STATED TASK:
Rewrite everything from the line containing "Click the +4.1% percentage change value" down to the line containing "Looking at the" as a JSON list of strings, one string per line, with blank lines omitted.

* START *

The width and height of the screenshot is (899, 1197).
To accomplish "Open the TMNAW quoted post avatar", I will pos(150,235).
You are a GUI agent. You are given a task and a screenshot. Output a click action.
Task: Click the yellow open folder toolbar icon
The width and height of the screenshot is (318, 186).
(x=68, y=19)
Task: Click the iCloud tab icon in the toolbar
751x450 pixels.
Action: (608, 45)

* END *
* START *

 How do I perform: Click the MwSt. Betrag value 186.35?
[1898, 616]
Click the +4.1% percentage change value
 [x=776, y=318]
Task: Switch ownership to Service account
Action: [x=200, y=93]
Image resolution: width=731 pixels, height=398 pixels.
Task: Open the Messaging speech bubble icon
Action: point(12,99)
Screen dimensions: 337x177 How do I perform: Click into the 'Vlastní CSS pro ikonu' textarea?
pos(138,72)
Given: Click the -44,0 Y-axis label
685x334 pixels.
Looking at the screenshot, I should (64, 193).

* END *

IN RESPONSE:
[
  "Click the +4.1% percentage change value",
  " [x=776, y=318]",
  "Task: Switch ownership to Service account",
  "Action: [x=200, y=93]",
  "Image resolution: width=731 pixels, height=398 pixels.",
  "Task: Open the Messaging speech bubble icon",
  "Action: point(12,99)",
  "Screen dimensions: 337x177 How do I perform: Click into the 'Vlastní CSS pro ikonu' textarea?",
  "pos(138,72)",
  "Given: Click the -44,0 Y-axis label",
  "685x334 pixels.",
  "Looking at the screenshot, I should (64, 193)."
]